Par ce bref exposé sur l’historique du groupe, il est facile de se rendre compte que si le « Bretagne » a pu réussir ce qu’il avait entrepris, ce fut grâce à un esprit d’équipe poussé à un point rarement atteint ailleurs. Jusqu’en 1943, dans un pays particulièrement dur pour l’aviation, avec des moyens réduits, un effectif squelettique, le groupe « Bretagne » a pu remplir au bénéfice de la colonne Leclerc toutes les missions incombant à l’aviation et dépassant de loin celles demandées à un seul groupe : évacuations, ravitaillements, liaisons, bombardements, appuis d’infanterie et d’artillerie, mitraillages au sol, reconnaissances.
En outre, le « Bretagne » avait à résoudre des problèmes ardus, presque insolubles : ravitaillement en vivres de son personnel, en carburant, en pièces de rechanges. À Sebba, les seuls mécaniciens du groupe, avec du matériel de fortune, remplacèrent huit moteurs de Blenheim par des moteurs neufs apportés par deux avions de transport américains.
S’il a pu accomplir toutes les missions qui lui incombaient, le « Bretagne » le doit à son esprit d’équipe et d’abnégation incomparables, esprit qui animait tout le personnel. Pour ces hommes ayant tout quitté, placés dans un pays hostile et dur, dans des conditions matérielles précaires, leur groupe était vraiment leur famille, leur chose à eux. Même après 1943, lorsque le groupe sera renforcé par des éléments d’A.F.N., cette marque indélébile subsistera et le « Bretagne » restera toujours un groupe à part formant à lui seul un tout et une véritable famille.

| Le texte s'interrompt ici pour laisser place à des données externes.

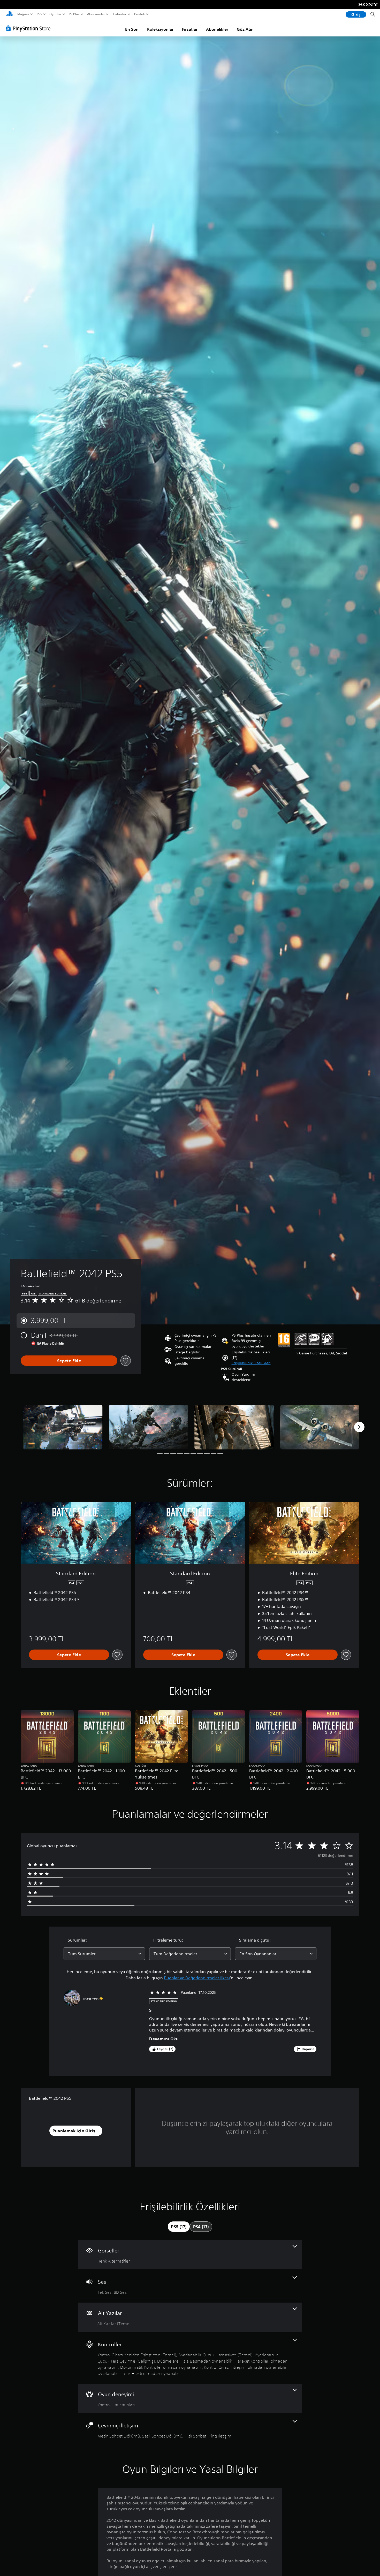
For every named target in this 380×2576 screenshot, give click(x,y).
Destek (139, 14)
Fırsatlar (189, 29)
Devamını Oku (164, 2038)
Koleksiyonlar (160, 29)
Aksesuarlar (96, 14)
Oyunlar (55, 14)
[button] (251, 1363)
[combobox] (104, 1953)
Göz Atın (245, 29)
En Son (132, 29)
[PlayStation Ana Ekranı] (9, 14)
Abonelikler (217, 29)
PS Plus (74, 14)
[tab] (178, 2226)
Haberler (119, 14)
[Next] (359, 1427)
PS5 (39, 14)
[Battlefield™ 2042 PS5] (63, 1427)
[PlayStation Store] (29, 28)
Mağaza (23, 14)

C’est cet esprit qui lui a permis d’inscrire dans les pages de l’aviation, une véritable épopée : parti de Fort-Lamy, le « Bretagne » a parcouru plus de 5.000 kilomètres en combattant.
Titulaire de six citations, le groupe « Bretagne » se voyait attribuer la fourragère aux couleurs de la Légion d’honneur.
Enfin, suprême récompense et réalisation de ce pourquoi, il se battait depuis cinq ans, le 18 juin 1945, le groupe « Bretagne » qui comprenait encore un certain nombre d’équipages partis de Fort-Lamy défila avec le « Lorraine » au-dessus des Champs-Élysées, en tête de l’aviation française, en formation de croix de Lorraine.
(1) Groupe réservé de bombardement n° 1, futur groupe « Lorraine ».
(2) Le lieutenant, puis capitaine Finance, Saint-Cyrien de la promotion 1937-1939, chef d’escadrille remarquable, devait mourir en vol de nuit à Ben-Gardane, en 1943, avec le capitaine Roques qui s’était lui-même déjà illustré à Koufra et en Libye au groupe « Lorraine ».
(3) Lieutenant, puis capitaine, puis commandant, Mahé était de la même promotion de Saint-Cyr que Finance. Il fut la cheville ouvrière du « Bretagne » depuis sa formation jusqu’à la victoire. Successivement officier pilote, commandant d’escadrille, commandant de groupe, Mahé était un chef prestigieux, promis au plus bel avenir. Il fut tué en service aérien commandé près de Belfort, peu après la guerre.
Extrait de la Revue de la France Libre, n° 49, juin 1952.